To others, Rodgers is the brave visionary who has dared to try to implement a style of play on Liverpool with which the players were not previously familiar—not that the likes of Daniel Agger and Lucas Leiva were often seen launching long balls forward, of course.
Viewed through these eyes, Rodgers comes across as a genuine man who might be a little overawed by his task at Anfield but is determined not to show it. He is a skilled man, a worker. He seems determined that this job won’t beat him.
The truth about Rodgers almost certainly lies in between these two polar opposite opinions. He is neither of them, but rather a very watchable mix of both.
He’s made mistakes during his brief Reds reign, of course.
He wasn’t totally to blame for the August transfer deadline day shambles, which eventually left Liverpool without any cover or support for Luis Suarez for the first half of the season, but it would be difficult to imagine a manager at one of the other top teams in the country allowing that to happen.
Similarly, errors were made in team selections that didn’t allow the Reds to put up a fierce enough defence of the renamed Capital One Cup trophy and saw them have to muddle through to the later stages of the Europa League. The team’s shape was the problem in the recent loss at Manchester United. Some might even say the way Rodgers handled the Suarez diving controversy was wrong too, a symptom of the manager being just a little too open with the media, perhaps.
Despite his mistakes, however, the positives are winning this particular battle with the negatives in the eyes of many.
The endless positivity exuded by Rodgers can be infectious, and the stylish football his team plays has won him more fans than anything he has done or said.

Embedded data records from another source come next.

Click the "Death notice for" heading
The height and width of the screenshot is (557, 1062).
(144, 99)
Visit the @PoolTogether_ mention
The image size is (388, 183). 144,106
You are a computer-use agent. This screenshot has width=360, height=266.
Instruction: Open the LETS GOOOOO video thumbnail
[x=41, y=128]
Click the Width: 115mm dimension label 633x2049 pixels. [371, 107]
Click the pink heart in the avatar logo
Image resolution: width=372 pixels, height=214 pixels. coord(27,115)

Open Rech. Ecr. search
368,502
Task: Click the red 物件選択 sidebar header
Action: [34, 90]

Man-management with players such as Jose Enrique and Stewart Downing has worked well. The professional attitudes shown by the likes of Andre Wisdom, Suso and most notably Raheem Sterling have demonstrated that the faith Rodgers puts in his young players is always likely to pay off.

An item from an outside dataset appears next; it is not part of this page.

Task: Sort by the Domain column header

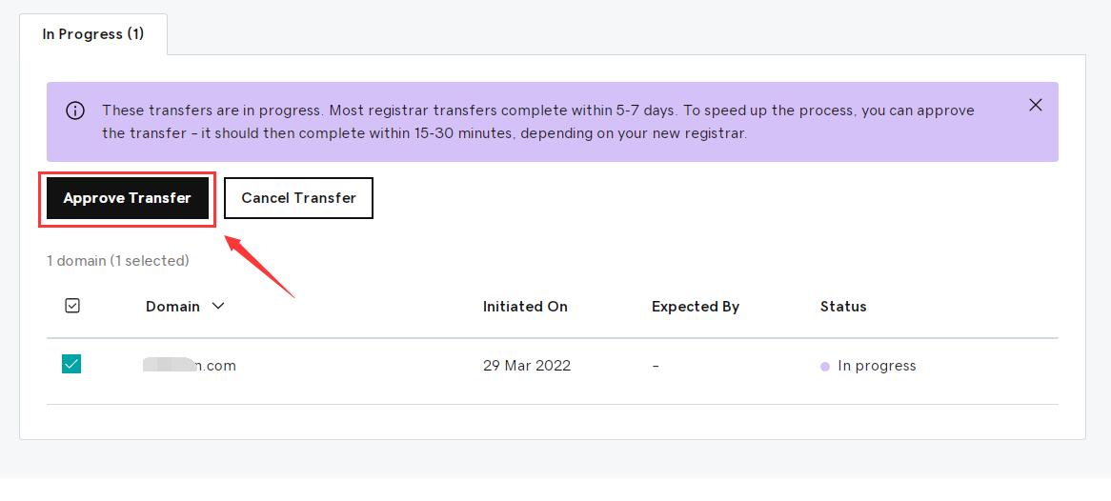Action: click(x=172, y=306)
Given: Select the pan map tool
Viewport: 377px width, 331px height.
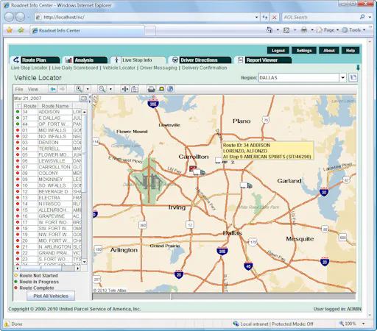Looking at the screenshot, I should pos(125,89).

As well as the approach on the pitch, the fitness and conditioning work put in off it make Liverpool look a much fitter side than they’ve appeared in recent years―witness the continued impact of Steven Gerrard for every minute of every league game this season. Once these standards are set as a rule of thumb, the club will only improve for them.
Of course there have been setbacks, with the FA Cup loss at Oldham Athletic the most embarrassing, but Rodgers even emerged from that with another opportunity to stamp his authority on the club. He left his charges no doubt as to who was boss.
He’s been doing that ever since those tricky opening weeks, and he’s been doing it well.
He’ll get things wrong in the future, but he’ll also get them right too. The longer he’s at Liverpool, those wrong decisions should become less and less frequent, with the right ones taking over.